Thanks for sharing your story with us Connie. So, let’s start at the beginning and we can move on from there.
Growing up, I always loved taxidermy, but I could never afford the pieces I wanted. After a really rough patch in my life five years ago, I decided to try my hand at taxidermy on my own as a kind of stress reliever. I started out with any rats I could get my hands on and worked on my kitchen table in the middle of the night.
Through trial and error, I became decent enough to share some of my creations on my social media and it took off from there! I never intended to sell my work, I never thought anyone would want to buy it! However, being able to make a kind of living with my passion is an amazing feeling. I do provide some custom work, but I generally create things I enjoy and not what I think the public would want. I create my pieces with roadkill and deceased animals that are donated to me through rescues, or pet parents that are unable to bury their dead. My inspirations come to me through dreams and ideas I have for morbid children’s books. Someday I hope to open a small shop in a sleepy little fog filled town in Maryland like Chesapeake City, but for now I’m vending all over LA and loving it.
We’re always bombarded by how great it is to pursue your passion, etc – but we’ve spoken with enough people to know that it’s not always easy. Overall, would you say things have been easy for you?

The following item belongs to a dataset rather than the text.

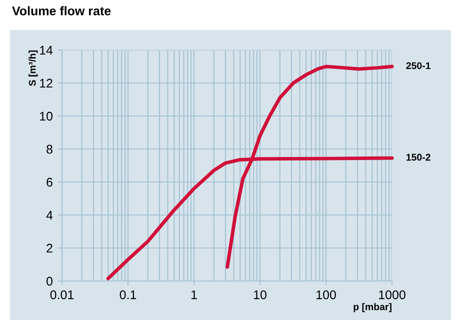 The width and height of the screenshot is (455, 320). I want to click on series-label: 150-2, so click(418, 158).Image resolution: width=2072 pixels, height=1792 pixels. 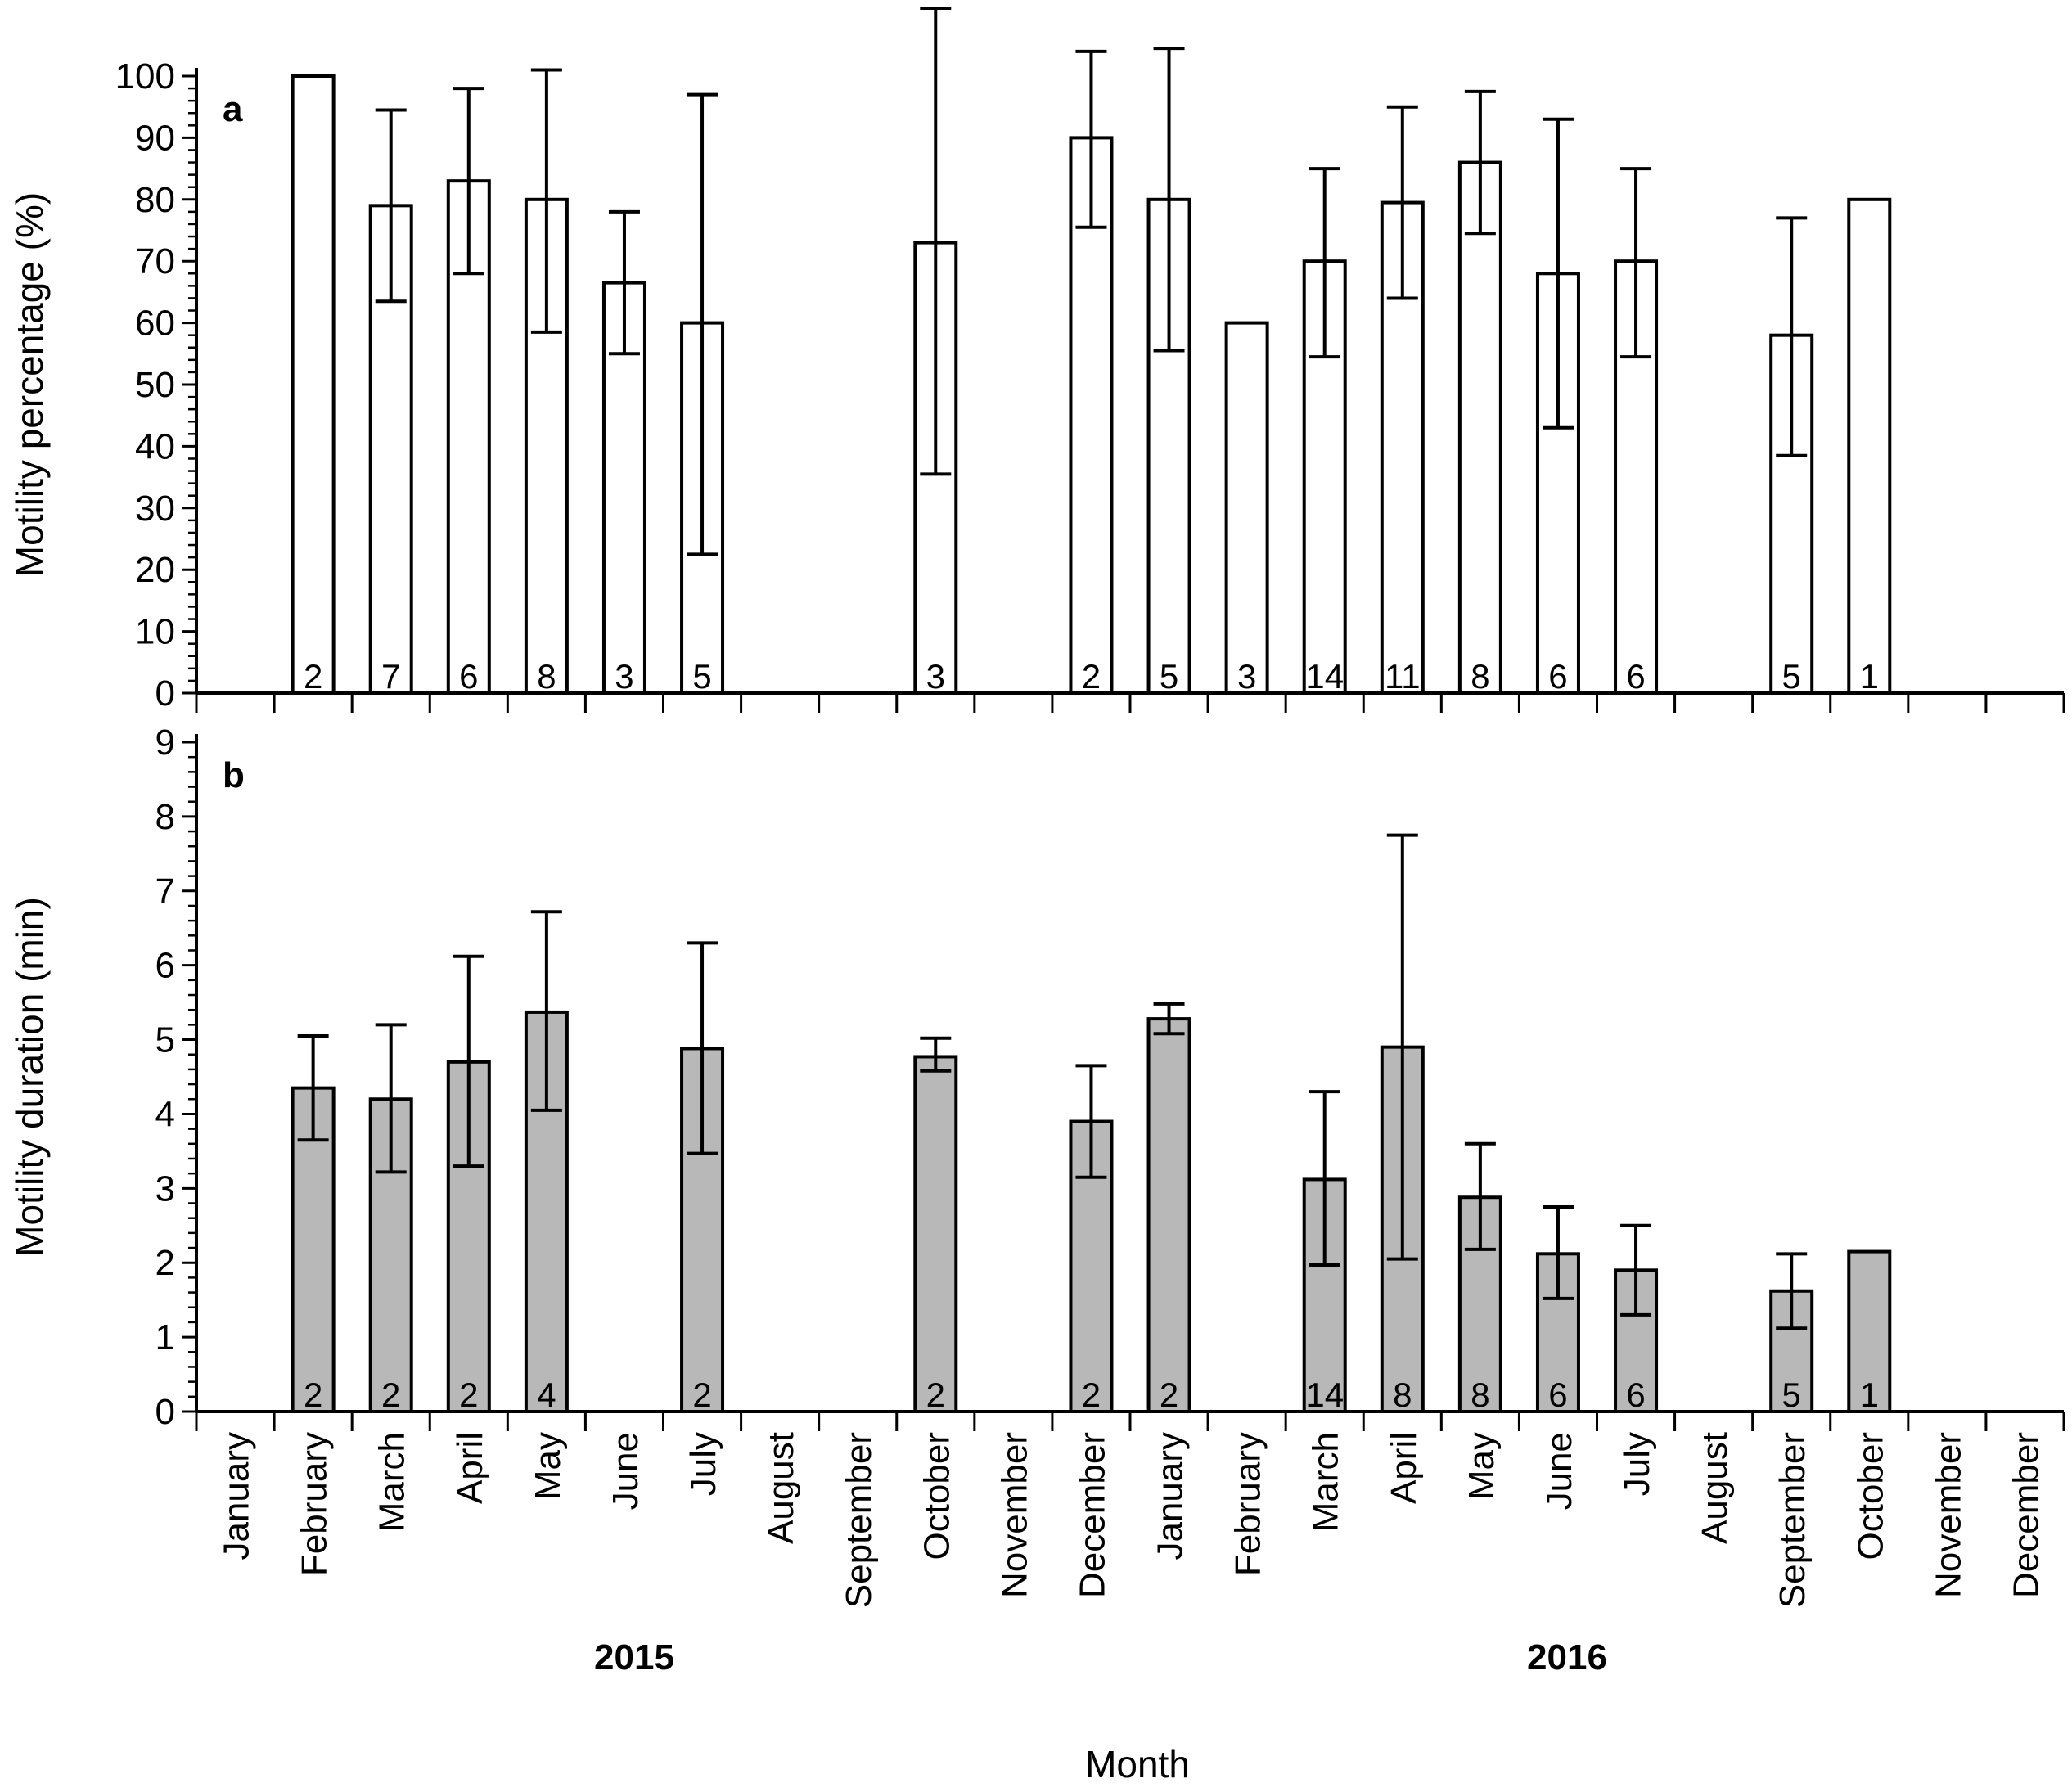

Oh, what a bumpy road it has been! I have met some amazing people in the taxidermy community, but I have also met some unpleasant people as well. I don’t think I’ve been through anything worse than anyone else has, honestly. Everyone’s struggle is their own personal hell, and I have definitely been there, but it gives us texture, right? I use my emotions and experiences in my work, finishing a piece is a very cathartic moment.
We’d love to hear more about your business.
I create anthropomorphic taxidermy, bone wearables, and eclectic home décor. A comical explanation of what I do is that I take roadkill and put it in a dress, then I use its bones to make necklaces and lamps. A more detailed description is that I take recycling to a whole new level- I collect roadkill and taxidermy it in human-like poses and use the bones to make anything from retro mourning fascinators to lamps. Once cured, I dress the animals in outfits I make myself and often set them up in full dioramas that I make out of vintage T.V.s and radios. I’m extremely proud of my Victorian style pieces and what sets me apart from others is that I keep what I like to call my “Roadkill Diary,” which is a photo and detail of the animals I collect off the road and I am able to site my sources when it comes to animals donated by rescues and pet parents.
What were you like growing up?
Growing up, I was the token weirdo. From a really young age, I was really into reading true crime novels and writing the kind of poetry that made my teachers either call home or ask me to write extra credit papers that they could send out. I never had a lot of friends, and the few I did looked like the girls from “The Craft.”. Sounds spooky? Honestly, I usually spent my evenings at a crappy backyard show in a rough part of the valley (where I would eventually meet my husband) or watching Star Trek reruns, and jumping around my room listening to “Annette Hanshaw,” or “Germs.”